A fast live-cell assay to detect antigen-specific CD8+ T cells based on upregulation of integrin-mediated adhesion

Antigen stimulation of T-cell receptors on T cells induces an immediate increase in ligand-binding affinity and clustering in the plasma membrane of beta2-integrins, resulting in a strong binding to intercellular adhesion molecules (ICAMs) on target cells. This firm adhesion, e.g. of cytotoxic T cells to virus-infected or tumor cells with formation of cytotoxic synapses is required for target cell lysis. Therefore, upregulation of integrin-mediated adhesion after stimulation identifies functional effector T cells. Here we present a novel flow cytometry assay to enumerate antigen-specific CD8+ T cells using soluble multimeric ICAM1-Fc-F(ab’)2 fluorescent complexes to identify integrin activation induced after short-term stimulation in vitro.

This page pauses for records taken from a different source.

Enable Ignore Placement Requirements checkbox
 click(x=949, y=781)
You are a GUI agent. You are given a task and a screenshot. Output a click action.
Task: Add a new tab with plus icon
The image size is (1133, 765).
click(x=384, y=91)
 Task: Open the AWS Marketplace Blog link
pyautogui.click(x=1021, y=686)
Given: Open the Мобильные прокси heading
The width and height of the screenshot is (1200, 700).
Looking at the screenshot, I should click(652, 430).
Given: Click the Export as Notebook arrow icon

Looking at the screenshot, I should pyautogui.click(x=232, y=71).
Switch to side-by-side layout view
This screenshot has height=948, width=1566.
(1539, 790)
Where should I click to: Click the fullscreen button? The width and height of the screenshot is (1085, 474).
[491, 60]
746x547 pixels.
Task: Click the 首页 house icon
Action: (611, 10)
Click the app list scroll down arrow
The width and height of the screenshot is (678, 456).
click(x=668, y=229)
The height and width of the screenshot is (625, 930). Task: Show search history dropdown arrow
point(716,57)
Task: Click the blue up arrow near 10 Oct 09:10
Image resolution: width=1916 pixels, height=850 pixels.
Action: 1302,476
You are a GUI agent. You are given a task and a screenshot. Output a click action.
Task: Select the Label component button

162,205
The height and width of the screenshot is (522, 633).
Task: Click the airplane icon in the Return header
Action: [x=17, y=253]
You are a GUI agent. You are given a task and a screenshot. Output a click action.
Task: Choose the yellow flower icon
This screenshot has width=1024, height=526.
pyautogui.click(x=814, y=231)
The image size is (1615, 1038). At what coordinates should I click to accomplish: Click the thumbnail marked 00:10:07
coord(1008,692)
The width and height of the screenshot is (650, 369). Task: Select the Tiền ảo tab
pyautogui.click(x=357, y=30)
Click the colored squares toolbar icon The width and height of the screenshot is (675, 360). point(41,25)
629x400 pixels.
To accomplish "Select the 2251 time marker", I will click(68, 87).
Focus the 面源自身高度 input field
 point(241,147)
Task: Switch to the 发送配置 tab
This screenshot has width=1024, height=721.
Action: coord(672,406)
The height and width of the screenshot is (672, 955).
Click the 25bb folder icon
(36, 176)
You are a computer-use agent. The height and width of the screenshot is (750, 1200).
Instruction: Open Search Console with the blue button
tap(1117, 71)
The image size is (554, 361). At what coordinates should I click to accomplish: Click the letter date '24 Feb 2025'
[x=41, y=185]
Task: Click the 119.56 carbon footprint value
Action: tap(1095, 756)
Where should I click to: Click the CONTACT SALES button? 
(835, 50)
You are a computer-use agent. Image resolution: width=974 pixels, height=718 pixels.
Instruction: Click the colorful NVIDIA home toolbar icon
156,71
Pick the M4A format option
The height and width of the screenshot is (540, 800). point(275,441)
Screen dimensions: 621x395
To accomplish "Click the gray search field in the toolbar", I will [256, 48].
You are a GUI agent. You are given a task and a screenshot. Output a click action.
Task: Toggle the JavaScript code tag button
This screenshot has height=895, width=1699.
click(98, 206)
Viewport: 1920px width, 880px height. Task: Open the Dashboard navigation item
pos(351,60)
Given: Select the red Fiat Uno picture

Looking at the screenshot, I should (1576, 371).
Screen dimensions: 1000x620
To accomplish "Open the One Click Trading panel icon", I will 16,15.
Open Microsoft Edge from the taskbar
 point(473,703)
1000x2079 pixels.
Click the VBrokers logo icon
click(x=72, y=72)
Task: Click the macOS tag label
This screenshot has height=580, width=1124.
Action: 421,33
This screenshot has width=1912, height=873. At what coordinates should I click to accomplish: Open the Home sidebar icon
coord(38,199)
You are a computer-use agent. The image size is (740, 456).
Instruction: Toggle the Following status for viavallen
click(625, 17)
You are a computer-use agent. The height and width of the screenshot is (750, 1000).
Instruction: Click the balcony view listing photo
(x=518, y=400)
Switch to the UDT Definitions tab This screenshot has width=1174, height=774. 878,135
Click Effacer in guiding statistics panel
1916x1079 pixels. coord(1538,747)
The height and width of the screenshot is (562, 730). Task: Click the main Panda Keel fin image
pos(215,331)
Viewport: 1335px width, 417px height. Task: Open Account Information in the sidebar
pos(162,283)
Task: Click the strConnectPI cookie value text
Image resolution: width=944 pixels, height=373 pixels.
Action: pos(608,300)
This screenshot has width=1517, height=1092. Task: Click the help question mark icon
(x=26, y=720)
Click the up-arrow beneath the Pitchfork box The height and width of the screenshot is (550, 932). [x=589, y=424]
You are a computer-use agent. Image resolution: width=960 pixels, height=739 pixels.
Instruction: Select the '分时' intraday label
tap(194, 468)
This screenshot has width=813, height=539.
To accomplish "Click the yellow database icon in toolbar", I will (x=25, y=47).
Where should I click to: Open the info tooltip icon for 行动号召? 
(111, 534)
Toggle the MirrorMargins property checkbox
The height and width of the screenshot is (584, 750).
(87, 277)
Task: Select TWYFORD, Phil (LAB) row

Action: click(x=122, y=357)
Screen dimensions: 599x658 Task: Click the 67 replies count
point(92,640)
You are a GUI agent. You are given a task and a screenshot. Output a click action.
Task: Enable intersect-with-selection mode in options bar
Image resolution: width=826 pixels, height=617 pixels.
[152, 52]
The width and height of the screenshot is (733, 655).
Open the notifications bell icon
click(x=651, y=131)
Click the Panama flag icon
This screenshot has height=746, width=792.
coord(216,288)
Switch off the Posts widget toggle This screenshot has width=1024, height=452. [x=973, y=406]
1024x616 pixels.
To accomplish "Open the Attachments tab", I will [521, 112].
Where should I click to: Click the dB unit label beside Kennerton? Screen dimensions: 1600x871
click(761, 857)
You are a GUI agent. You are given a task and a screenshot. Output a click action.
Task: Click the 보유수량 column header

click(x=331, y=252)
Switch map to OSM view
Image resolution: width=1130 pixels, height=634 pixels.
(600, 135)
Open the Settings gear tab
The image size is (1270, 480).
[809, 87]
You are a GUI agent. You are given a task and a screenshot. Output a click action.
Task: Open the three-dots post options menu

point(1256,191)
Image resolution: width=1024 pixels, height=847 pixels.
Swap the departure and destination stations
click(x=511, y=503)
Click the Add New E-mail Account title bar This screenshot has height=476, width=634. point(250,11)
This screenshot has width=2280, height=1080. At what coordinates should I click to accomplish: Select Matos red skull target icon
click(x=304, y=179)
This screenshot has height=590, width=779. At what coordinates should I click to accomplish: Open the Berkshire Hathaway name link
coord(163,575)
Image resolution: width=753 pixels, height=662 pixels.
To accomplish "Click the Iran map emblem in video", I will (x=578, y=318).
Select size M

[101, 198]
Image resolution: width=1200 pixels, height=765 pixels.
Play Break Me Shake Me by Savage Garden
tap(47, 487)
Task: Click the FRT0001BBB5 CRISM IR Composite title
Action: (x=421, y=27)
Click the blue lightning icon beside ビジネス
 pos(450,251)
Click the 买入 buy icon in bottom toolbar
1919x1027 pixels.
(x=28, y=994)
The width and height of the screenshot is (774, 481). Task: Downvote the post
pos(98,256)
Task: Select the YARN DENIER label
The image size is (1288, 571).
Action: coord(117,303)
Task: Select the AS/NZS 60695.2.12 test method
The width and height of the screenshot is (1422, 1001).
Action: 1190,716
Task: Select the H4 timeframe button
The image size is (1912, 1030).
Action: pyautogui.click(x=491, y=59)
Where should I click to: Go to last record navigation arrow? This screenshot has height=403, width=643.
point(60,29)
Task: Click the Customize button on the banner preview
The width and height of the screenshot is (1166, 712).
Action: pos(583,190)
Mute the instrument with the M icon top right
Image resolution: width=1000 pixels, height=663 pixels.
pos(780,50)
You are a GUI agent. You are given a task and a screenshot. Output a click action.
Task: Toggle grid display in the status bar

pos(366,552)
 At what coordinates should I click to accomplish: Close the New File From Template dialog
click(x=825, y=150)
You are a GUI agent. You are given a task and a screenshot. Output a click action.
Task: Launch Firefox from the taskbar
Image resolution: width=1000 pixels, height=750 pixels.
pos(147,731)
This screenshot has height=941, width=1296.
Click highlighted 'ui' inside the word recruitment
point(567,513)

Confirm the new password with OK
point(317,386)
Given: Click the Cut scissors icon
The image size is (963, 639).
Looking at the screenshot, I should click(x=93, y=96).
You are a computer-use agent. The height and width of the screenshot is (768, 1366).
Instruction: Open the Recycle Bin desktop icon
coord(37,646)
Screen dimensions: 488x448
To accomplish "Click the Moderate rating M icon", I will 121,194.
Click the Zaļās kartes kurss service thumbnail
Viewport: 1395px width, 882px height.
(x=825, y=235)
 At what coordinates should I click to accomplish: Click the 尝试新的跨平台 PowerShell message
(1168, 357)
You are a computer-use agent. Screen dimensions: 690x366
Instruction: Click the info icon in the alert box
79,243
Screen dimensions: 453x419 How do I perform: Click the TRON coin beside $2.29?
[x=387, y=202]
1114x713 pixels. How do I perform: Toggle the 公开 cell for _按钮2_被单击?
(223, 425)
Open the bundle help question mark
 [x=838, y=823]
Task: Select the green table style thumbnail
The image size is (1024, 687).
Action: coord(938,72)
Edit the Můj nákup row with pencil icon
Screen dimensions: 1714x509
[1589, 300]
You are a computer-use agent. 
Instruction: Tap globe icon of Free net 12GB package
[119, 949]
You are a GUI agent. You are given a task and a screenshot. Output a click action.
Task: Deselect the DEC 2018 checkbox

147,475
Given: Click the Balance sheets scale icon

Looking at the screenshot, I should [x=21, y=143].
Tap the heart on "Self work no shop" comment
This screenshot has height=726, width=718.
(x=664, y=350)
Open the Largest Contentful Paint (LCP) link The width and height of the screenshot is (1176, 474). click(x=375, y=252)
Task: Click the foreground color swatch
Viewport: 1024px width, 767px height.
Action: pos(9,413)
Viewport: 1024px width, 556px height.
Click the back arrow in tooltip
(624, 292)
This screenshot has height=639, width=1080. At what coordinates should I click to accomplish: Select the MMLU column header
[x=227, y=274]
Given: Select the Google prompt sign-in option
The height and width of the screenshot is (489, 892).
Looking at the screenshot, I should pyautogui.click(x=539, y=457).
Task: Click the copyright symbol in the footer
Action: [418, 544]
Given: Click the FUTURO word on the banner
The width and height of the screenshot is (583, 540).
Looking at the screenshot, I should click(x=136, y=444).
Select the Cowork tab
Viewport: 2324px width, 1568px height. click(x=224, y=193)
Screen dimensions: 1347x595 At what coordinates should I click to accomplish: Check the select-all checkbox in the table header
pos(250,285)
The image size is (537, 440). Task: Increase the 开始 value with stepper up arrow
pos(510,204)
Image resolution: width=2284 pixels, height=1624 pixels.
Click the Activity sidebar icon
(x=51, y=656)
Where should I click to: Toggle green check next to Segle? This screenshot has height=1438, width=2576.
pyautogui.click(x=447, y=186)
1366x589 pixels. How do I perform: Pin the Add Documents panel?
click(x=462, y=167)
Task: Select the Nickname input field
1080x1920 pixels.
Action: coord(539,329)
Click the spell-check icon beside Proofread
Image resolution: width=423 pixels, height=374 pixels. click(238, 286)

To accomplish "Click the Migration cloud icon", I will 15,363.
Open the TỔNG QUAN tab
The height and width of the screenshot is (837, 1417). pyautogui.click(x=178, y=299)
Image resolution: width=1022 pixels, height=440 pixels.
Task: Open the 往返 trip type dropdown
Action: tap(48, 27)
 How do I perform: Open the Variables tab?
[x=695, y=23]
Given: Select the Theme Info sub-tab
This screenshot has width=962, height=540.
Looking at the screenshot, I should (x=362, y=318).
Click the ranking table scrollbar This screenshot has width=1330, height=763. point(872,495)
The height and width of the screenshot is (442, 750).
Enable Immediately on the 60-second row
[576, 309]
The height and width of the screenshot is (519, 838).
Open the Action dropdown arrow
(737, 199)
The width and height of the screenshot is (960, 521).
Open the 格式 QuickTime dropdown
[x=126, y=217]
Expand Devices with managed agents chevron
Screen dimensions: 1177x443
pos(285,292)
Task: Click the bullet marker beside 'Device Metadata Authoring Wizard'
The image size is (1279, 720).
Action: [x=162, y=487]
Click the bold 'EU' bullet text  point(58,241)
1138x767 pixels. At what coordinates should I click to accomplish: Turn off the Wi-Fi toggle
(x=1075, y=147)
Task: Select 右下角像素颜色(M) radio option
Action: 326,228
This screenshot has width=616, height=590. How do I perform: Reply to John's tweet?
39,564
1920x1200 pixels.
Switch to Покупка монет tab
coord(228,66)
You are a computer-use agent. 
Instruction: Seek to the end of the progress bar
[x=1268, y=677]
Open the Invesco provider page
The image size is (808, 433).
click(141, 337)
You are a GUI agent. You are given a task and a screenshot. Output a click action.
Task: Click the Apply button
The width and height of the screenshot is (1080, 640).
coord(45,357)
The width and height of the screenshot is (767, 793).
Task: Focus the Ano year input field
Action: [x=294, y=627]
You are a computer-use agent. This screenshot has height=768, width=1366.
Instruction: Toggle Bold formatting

By optimizing and validating this assay we were able to identify pathogen-, tumor- or vaccine-induced CD8+T cells, and show its feasibility for assessing and isolating live, functional antigen-specific CD8+T cells. Performing coexpression analyses, we found that antigen-stimulated cells that expressed cytokines and mobilized CD107a were predominantly highly adherent CD8+T cells. Finally, CD8+ T cells that upregulated integrins were shown to mediate cytolytic activity in an antigen-specific manner. The most striking advantage of this method is the short-time incubation (several minutes) that is necessary to identify and isolate viable antigen-specific cytotoxic T cells by assessing upregulation of T cell adhesiveness, a critical step for elaborating multiple effector functions, including cytotoxicity and cytokine production.